A House for the Spirit

With this story, I am going to need your help.  I’m going ask you all to participate as I tell the story, which is called “A House for the Spirit”.

First, I ask you all to look out these windows at the trees outside.

A long, long time ago, before there were houses, electric lights, or shopping malls, people lived out in and among nature.  Out in nature they felt surrounded by the mystery, the spirit, what some of them called God. 

And now turn back and look around, at each other.

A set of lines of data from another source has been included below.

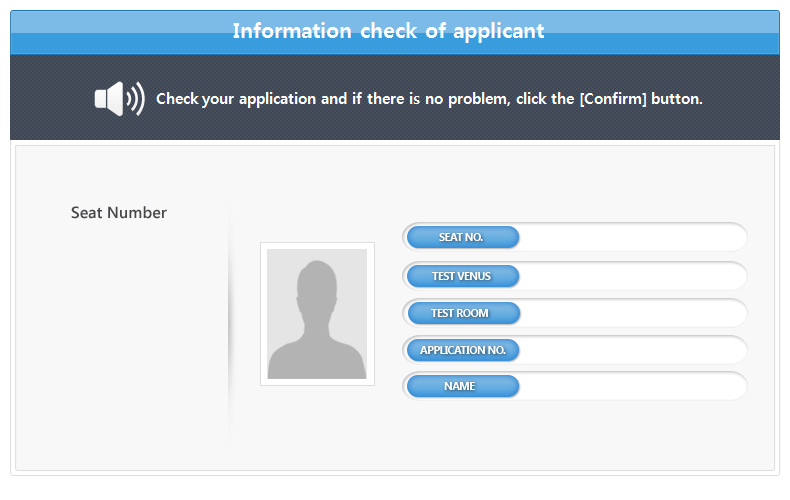Click the [Confirm] word in the instructions
The height and width of the screenshot is (500, 790).
[612, 99]
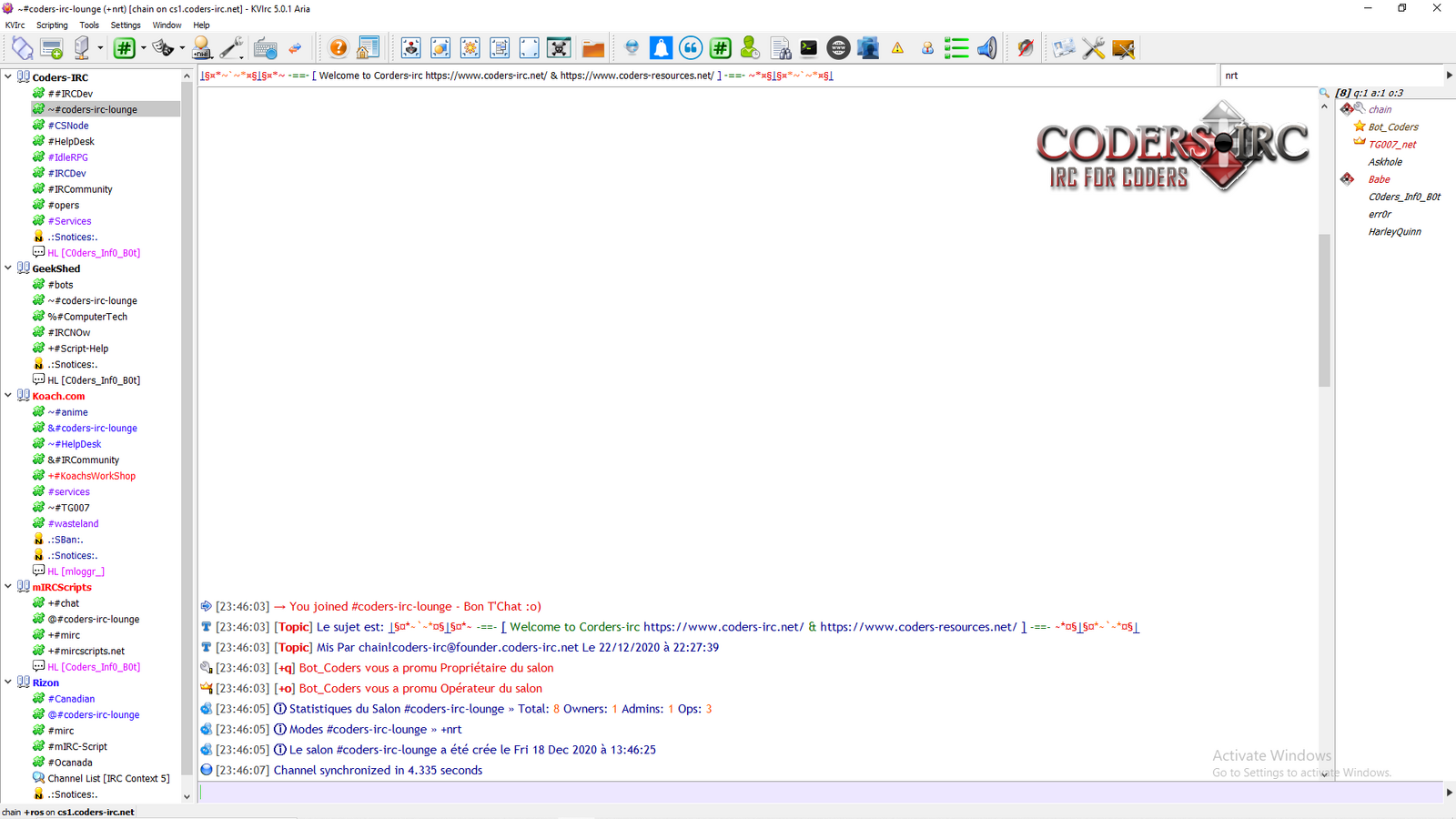Click the skull window toolbar icon
This screenshot has height=819, width=1456.
coord(559,48)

Then there came a time when some people started living together in villages.  They shared ideas about all kinds of things, about how to live together, and they shared their ideas about the spirit.  They felt that spirit surrounding them when babies were born or when a loved one died.  They felt the spirit when the crops grew tall, and also when the herds sickened and died.  At times they loved the spirit and at times they feared it, but they felt it there with them.

And now I need just a few people to lift their arms to the sky, and stand tall like a tree.

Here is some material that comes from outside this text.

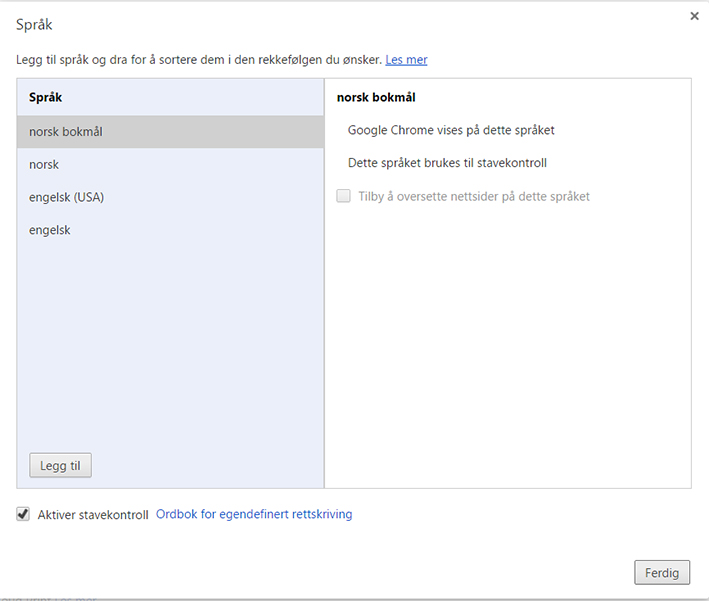
Task: Pick 'engelsk' in the language list
Action: (x=50, y=230)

As villages grew and buildings were built, special places were made just for being with the Spirit.  Some of these places were out in nature, such as a grove of trees or in great fields cut into a spiral path.

And now I need a few folks to stand and link arms, like an arch.

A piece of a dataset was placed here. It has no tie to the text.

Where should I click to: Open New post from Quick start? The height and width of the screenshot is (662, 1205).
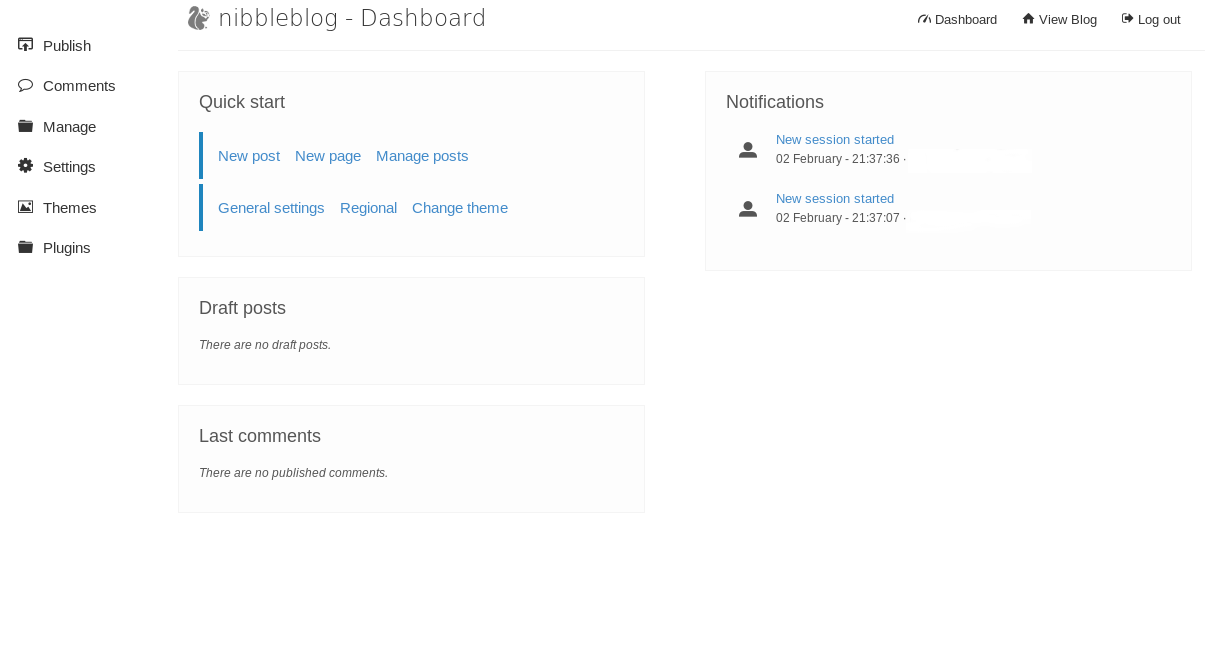point(248,154)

Some were built of stone in ways that captured the light of the sun.  Some were pyramids that seemed to have steps that went on forever, while others were little more than a tent in the dessert. 

OK, you can all drop your arms for a bit.

But all of them were sacred, built as a house for the Spirit, a house for God, a place to think and feel deeply on the mysteries that exist within all life.

Today, there are many ways that people think of God, the spirit, and the mystery, and there are many different kinds of houses where people go to worship. 

There are minarets.  Can some of you make minarets with your arms?

And there are tall bell towers.  Can someone tall pretend to ring a bell up high?

There are sacred caves.  Can you all pretend to squeeze in somewhere enclosed?

There are tiny little wayside chapels.  Now we need some kids to make themselves into short chapels.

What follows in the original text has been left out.